How Do Atoms Produce Magnetism? - mickfaraday
https://youtu.be/BtTJi9jKhEM
======
gus_massa
[Reposting a previous comment, with a few minor changes.]

The animations are nice, but the video has a lot of errors. For example:

> _Surface-to-surface transmission of e-shell rotation between aligned shells
> of atoms constitutes electricity._

That is definitively not how electricity work in a wire. The electrons are
moving inside the conductors. (There are some technical details, for example
an electron in a crystal has a different effective mass than an isolated
electron, but they are moving anyway, not rotating.)

> The reason that magnetic action extends beyond the current-carrying wire’s
> apparent surface is that while 99.999% of the electron exists within 430 pm
> of the nucleus, there is a small chance of finding that surface extended to
> incredible distances. In fact, under Quantum Mechanics, the radial
> distribution function for the electron has no limit on reach.
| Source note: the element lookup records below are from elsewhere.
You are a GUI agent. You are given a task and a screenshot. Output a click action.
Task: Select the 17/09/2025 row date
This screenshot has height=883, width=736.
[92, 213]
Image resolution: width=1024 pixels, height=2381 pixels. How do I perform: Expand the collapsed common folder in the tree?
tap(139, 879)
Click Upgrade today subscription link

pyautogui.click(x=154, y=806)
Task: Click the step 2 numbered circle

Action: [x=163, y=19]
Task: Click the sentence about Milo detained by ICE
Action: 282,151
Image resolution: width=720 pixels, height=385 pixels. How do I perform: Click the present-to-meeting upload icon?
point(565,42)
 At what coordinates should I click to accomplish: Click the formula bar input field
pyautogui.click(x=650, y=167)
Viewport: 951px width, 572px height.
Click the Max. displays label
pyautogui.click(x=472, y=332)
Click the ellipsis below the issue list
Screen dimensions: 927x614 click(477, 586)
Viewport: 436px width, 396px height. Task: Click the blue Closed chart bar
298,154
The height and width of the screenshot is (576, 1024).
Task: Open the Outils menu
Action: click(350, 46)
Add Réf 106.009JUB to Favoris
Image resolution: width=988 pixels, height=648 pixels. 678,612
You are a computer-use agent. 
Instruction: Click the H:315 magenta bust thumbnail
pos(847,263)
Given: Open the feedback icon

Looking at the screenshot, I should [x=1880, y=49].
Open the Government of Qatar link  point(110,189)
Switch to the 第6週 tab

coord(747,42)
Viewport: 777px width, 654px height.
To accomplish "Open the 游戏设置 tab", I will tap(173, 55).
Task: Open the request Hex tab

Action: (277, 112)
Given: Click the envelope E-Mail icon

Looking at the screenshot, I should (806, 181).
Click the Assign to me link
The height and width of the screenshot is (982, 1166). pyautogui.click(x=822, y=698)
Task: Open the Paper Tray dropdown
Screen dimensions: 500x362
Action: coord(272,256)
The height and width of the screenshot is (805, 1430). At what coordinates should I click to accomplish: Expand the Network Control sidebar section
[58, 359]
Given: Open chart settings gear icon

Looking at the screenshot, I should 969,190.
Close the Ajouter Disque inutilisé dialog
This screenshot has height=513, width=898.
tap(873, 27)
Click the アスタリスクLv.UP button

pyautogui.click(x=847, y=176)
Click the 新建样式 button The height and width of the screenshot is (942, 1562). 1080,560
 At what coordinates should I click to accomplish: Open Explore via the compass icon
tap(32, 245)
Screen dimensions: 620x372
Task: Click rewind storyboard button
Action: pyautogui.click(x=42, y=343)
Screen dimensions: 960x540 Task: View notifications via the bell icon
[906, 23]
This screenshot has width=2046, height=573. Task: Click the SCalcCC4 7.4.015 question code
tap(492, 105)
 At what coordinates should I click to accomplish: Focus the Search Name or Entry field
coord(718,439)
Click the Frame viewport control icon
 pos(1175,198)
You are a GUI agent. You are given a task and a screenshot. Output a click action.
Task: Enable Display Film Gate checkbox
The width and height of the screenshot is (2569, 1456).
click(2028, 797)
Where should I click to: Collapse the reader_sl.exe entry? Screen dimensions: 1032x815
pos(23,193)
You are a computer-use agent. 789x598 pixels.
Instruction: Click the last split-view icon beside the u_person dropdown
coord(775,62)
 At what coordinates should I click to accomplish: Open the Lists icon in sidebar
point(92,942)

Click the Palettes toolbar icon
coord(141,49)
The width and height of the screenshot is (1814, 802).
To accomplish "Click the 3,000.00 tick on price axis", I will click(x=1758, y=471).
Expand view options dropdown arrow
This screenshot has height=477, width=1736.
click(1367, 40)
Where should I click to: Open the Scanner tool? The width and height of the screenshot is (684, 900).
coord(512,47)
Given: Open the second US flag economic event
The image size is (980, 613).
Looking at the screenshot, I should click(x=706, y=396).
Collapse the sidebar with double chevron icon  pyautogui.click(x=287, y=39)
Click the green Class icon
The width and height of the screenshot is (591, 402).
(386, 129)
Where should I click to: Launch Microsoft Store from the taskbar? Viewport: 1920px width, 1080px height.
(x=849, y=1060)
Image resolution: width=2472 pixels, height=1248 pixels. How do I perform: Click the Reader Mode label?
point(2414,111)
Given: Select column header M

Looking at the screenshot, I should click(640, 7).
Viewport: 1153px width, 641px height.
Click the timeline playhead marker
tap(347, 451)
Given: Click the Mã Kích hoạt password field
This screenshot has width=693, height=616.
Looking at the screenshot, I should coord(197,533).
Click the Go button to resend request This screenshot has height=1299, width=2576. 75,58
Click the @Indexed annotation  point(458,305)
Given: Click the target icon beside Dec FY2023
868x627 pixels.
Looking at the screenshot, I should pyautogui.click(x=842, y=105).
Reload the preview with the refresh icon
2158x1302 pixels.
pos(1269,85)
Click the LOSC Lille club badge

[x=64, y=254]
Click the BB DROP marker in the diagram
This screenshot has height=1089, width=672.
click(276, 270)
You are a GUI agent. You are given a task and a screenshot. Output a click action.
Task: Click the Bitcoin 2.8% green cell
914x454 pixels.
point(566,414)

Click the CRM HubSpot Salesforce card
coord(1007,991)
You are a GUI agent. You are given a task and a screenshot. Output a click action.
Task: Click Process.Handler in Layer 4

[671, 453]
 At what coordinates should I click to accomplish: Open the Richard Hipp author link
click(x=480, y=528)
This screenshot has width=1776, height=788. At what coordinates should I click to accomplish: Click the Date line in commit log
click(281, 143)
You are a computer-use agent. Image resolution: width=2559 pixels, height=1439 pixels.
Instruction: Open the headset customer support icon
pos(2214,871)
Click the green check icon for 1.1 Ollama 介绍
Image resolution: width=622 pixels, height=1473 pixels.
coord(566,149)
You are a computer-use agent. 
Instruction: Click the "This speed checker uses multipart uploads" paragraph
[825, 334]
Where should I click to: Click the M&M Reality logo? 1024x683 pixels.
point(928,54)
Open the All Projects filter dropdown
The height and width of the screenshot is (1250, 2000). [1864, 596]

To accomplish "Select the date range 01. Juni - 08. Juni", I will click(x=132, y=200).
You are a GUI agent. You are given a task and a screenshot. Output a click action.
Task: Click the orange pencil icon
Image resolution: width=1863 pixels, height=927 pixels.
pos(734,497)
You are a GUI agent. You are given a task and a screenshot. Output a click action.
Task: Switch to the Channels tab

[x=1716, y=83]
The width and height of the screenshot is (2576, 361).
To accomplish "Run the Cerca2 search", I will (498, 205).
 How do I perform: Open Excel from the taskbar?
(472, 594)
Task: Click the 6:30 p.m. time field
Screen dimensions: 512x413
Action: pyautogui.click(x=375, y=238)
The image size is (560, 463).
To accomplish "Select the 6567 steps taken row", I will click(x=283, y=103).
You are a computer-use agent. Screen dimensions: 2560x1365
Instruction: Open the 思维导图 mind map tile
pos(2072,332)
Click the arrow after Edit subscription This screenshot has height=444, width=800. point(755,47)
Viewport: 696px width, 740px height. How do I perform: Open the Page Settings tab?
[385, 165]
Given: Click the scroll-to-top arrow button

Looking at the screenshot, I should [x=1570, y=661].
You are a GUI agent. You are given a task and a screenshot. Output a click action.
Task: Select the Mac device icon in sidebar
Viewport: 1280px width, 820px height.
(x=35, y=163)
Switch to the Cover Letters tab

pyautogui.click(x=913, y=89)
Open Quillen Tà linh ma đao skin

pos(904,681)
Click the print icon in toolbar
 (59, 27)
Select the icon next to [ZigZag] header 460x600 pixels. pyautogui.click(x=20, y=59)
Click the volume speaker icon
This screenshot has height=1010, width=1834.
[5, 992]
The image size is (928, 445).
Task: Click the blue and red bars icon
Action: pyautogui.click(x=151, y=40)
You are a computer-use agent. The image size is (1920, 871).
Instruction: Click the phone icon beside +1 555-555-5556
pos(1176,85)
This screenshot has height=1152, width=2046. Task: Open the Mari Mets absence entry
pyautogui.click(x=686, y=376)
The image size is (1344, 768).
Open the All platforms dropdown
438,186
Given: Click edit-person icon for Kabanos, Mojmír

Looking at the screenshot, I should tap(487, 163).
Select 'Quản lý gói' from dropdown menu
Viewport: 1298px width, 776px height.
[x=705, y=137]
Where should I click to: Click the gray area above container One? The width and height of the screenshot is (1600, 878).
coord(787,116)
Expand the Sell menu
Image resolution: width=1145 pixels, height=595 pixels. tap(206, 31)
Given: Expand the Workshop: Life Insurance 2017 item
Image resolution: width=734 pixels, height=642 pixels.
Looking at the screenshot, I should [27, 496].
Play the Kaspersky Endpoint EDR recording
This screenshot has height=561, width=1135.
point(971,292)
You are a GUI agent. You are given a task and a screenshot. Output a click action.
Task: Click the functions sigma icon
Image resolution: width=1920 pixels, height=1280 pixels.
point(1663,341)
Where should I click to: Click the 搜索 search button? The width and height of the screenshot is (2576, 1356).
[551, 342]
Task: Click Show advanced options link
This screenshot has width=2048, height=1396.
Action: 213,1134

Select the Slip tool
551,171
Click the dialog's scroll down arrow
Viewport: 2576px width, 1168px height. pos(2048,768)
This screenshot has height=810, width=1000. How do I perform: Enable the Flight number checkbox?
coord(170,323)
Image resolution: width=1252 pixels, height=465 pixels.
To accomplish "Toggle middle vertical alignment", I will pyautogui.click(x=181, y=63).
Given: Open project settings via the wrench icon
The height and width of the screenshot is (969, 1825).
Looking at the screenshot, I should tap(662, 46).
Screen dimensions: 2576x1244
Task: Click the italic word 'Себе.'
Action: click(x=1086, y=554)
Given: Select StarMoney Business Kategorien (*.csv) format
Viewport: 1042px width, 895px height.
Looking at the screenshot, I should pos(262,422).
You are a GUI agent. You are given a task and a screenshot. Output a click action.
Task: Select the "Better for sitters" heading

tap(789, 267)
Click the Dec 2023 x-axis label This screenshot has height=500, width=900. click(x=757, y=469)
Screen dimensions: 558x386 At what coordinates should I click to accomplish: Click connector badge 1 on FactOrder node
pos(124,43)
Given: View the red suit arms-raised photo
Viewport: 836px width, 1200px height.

> We imagine the physical extensions of the atomic surface are responsible for
> the action-at-a-distance. Lateral magnetic motion of conductive rotating
> e-shells thus synergizes between current-aligned wires, pulling them
> together as shown in Figure 2 below (panels A and B).

This effect decays exponentially. A few nanometers away the wave function and
probability density is completely negligible, and so is the effect of the
orbital shape. On the other hand, the effect of magnetism of a wire decays
like 1/r and can easily be measure a few cm away (or more if the magnet is
strong enough). So this part of the explanation is wrong.